The water crisis in Iran was highlighted by the head of the ‘Agriculture House’ and former agriculture minister Issa Kalantari during a recent water conference in Khorasan Razavi Province. Outlining the scale and scope of the rapidly deteriorating problem, he said the water crisis has now reached a “critical stage” and is a “challenge for all provinces.”
Speaking at the gathering at the prestigious Ferdowsi University in Mashhad, Kalantari expressed serious concern of the pattern of water shortage across the country and urged those in charge in the government to revisit and overhaul “water management issues and create the conditions for judicious and sustainable consumption” of this precious and finite resource.
Kalantari added that so far “600 lakes and underground water tables are on the verge of drying up and the water scarcity in Iran has crossed the critical threshold and turned into a national crisis.”

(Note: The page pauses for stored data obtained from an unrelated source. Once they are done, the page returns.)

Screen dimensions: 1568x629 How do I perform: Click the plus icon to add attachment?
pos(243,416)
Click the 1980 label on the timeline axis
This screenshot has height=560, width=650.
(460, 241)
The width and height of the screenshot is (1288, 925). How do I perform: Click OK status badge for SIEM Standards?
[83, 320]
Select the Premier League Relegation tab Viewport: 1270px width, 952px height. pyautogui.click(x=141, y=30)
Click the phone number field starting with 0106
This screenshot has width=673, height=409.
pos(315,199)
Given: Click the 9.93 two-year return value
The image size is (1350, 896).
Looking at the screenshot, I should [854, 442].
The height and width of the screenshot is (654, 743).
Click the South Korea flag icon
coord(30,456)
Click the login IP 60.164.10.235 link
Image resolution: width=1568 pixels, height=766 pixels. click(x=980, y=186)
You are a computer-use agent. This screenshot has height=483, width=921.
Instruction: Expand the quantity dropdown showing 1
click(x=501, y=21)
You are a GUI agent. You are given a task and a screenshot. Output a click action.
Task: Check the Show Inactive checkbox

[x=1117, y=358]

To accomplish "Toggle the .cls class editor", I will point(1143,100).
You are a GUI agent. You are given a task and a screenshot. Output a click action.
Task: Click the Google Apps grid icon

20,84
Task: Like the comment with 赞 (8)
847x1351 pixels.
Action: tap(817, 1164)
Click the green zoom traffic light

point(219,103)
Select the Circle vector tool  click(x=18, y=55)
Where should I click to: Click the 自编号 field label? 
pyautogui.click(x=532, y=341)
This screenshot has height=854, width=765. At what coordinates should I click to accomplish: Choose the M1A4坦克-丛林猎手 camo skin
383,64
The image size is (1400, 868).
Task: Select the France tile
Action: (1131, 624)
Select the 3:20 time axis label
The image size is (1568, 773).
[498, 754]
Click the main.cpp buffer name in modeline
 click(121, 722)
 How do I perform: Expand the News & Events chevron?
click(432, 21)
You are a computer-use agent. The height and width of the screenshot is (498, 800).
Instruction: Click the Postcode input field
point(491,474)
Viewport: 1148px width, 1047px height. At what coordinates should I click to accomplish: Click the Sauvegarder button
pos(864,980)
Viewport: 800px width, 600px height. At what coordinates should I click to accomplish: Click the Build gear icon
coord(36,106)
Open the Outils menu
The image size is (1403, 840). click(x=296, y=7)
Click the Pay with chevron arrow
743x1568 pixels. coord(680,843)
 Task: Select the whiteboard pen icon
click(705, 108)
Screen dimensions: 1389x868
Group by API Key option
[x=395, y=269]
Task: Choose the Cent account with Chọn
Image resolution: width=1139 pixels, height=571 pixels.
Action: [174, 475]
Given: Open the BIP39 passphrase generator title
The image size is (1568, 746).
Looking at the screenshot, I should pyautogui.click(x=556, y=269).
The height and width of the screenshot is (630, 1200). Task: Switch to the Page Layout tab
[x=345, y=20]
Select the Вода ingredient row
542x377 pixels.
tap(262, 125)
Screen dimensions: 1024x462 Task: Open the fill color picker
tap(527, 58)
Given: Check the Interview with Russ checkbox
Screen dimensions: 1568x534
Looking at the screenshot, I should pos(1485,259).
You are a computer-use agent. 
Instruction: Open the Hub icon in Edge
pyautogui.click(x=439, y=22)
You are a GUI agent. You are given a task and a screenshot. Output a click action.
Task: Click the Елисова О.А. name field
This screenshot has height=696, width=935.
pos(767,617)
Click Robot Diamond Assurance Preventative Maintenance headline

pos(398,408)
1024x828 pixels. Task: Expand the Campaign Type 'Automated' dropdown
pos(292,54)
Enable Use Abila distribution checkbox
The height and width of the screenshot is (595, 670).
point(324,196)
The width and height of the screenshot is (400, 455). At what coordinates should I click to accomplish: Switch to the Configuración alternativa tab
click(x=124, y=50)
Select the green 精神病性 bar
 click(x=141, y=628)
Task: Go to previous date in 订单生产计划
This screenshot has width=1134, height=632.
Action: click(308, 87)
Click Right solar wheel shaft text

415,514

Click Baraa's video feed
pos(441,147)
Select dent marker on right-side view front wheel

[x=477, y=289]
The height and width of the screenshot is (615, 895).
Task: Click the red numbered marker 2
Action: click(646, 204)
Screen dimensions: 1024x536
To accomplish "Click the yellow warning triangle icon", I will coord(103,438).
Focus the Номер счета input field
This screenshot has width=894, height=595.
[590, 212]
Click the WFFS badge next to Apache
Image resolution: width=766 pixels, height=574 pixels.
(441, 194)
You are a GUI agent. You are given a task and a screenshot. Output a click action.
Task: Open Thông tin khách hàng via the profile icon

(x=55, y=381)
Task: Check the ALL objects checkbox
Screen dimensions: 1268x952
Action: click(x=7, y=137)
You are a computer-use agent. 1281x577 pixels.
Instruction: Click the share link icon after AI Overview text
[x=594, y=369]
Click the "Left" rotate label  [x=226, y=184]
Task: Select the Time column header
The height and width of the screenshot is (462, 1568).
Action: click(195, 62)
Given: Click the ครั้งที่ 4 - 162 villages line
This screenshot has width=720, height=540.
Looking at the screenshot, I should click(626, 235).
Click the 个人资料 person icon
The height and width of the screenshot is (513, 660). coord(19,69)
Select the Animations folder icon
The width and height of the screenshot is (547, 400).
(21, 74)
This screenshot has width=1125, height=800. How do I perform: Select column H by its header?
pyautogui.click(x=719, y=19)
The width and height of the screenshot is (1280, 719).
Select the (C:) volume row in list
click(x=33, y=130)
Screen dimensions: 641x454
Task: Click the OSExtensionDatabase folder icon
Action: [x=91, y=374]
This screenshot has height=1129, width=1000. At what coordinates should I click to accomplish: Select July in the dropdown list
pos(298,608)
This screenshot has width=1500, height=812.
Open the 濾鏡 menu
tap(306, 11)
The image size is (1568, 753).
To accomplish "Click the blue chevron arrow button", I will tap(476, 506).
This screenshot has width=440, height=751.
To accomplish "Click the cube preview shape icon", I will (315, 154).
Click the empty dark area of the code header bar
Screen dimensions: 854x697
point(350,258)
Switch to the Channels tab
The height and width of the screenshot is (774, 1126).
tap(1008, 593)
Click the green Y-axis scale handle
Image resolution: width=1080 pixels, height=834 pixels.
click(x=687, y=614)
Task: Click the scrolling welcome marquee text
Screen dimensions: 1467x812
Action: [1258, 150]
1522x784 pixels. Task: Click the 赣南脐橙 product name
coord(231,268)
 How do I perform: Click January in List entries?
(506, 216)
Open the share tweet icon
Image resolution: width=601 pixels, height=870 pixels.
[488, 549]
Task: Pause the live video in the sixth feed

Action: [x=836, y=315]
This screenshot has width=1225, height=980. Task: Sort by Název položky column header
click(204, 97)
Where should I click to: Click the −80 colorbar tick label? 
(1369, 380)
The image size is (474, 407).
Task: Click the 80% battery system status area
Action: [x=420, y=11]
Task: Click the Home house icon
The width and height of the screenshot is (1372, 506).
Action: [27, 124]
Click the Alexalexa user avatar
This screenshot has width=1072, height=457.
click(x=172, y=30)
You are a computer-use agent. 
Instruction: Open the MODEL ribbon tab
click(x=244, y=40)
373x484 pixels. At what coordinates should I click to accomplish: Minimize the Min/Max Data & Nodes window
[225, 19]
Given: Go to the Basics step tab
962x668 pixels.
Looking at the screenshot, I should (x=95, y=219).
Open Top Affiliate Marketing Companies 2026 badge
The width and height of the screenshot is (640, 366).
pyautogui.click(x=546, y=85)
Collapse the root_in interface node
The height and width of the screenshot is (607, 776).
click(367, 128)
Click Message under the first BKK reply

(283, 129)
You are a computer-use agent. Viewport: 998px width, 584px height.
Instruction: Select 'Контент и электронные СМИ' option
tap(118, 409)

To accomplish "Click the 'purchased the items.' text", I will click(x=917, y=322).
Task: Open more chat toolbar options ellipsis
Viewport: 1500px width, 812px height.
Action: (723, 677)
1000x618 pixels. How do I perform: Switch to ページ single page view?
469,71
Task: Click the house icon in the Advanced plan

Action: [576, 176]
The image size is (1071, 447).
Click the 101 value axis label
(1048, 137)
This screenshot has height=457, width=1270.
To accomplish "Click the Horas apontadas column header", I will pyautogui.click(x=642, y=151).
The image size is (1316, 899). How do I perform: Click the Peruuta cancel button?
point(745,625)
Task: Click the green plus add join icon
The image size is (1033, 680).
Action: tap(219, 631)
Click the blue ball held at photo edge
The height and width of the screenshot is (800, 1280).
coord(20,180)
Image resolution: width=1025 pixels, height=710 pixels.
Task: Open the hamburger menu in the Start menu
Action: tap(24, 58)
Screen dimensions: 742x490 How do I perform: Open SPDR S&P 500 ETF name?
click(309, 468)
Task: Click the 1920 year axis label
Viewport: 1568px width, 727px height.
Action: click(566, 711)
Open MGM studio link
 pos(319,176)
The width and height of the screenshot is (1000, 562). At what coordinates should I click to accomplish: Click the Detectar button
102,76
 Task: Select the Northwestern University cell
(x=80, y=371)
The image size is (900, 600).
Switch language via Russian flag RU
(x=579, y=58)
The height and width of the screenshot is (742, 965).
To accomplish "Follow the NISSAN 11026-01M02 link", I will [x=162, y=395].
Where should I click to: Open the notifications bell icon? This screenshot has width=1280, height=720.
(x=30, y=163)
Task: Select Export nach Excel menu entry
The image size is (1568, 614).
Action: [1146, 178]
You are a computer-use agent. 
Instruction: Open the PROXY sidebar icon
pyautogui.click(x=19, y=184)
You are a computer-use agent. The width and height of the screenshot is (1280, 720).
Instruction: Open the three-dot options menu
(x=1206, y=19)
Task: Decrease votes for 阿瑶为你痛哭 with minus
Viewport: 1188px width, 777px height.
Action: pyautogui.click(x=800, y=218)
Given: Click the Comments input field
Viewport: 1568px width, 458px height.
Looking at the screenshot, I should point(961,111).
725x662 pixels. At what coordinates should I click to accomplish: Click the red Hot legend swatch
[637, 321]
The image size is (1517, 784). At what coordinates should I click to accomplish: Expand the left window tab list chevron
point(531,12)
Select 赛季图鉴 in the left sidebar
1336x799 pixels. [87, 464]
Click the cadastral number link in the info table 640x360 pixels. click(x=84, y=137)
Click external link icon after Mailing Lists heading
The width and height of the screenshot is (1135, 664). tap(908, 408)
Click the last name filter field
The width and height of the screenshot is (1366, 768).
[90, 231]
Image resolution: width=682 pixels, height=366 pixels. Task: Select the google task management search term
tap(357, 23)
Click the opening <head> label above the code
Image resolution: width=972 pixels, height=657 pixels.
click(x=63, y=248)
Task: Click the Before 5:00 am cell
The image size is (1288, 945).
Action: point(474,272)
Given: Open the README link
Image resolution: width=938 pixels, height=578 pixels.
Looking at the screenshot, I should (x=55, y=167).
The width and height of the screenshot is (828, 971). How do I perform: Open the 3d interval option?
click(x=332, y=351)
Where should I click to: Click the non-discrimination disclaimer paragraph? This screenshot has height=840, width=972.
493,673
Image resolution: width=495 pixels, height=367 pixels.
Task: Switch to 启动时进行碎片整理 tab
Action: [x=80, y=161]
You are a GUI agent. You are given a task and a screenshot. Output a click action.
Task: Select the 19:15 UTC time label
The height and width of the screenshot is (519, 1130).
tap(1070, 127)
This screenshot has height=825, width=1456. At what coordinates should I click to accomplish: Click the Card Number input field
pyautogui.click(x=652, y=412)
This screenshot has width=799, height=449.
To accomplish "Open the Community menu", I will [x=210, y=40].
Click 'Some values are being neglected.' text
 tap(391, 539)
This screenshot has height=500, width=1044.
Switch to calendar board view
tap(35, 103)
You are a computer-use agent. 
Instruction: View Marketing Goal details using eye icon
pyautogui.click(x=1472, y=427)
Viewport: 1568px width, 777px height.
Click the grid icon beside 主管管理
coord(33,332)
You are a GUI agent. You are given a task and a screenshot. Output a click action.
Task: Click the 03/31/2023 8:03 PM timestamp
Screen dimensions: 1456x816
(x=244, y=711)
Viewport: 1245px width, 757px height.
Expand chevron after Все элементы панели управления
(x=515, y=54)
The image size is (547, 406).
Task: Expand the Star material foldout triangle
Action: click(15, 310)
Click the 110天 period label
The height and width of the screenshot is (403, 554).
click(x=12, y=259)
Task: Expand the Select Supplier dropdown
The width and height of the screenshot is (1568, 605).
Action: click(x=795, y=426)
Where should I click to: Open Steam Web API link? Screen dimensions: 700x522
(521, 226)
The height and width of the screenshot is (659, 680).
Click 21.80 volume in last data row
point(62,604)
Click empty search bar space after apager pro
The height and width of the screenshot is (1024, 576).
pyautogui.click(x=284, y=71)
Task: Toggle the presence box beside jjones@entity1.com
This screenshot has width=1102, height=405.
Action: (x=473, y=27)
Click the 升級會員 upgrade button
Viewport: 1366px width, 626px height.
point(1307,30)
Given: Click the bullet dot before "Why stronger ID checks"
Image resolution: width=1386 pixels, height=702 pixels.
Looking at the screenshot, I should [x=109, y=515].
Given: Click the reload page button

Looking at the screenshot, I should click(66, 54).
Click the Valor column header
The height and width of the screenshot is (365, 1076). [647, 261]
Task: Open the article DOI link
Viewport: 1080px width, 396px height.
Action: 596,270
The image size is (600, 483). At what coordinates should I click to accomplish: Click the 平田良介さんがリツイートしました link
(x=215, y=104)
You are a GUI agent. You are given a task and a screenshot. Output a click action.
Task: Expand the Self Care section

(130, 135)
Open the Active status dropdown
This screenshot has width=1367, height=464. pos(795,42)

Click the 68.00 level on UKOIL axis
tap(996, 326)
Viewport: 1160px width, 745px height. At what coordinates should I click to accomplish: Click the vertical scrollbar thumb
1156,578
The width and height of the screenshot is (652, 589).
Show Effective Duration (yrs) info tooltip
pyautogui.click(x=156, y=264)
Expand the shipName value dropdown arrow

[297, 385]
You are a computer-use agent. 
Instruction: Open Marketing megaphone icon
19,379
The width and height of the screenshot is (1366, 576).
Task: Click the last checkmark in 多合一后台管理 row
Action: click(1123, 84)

Calling for rapid and joint action by authorities, organizations and the people to focus on ways to curb water consumption in all sectors, he said the agricultural sector alone “consumes 88 billion cubic meters of water per year whereas a sustainable annual consumption rate in this sector should be in the region of 28 billion.”
Elaborating on the monumental water waste in the key agricultural sector in Iran, the known water expert said “agriculture accounts for only about 13% of the GDP but uses almost 90 percent of the country’s total water resources.”
An official from the ministry of energy, Shahin Pakrouh, believes that the unacceptably high water consumption in the agro sector cannot be sustained by any degree of logic and reason and “must be reduced to 40 percent with the help of modern irrigation techniques.”
He complained that the current water tariff is merely 40 percent while the remaining amount is subsidized by the government that has often said in recent years that it does not have the money to foot such huge and expanding subsidy bills. “Removing water subsidies is now on the government agenda.”
Pakrouh blamed “low water tariffs, poor management and the pure lack of conformity with sustainable consumption patterns” for the excessive water consumption and waste, and stressed that “lifting subsidies will produce more realistic water charges,” which by extension should reduce consumption and waste.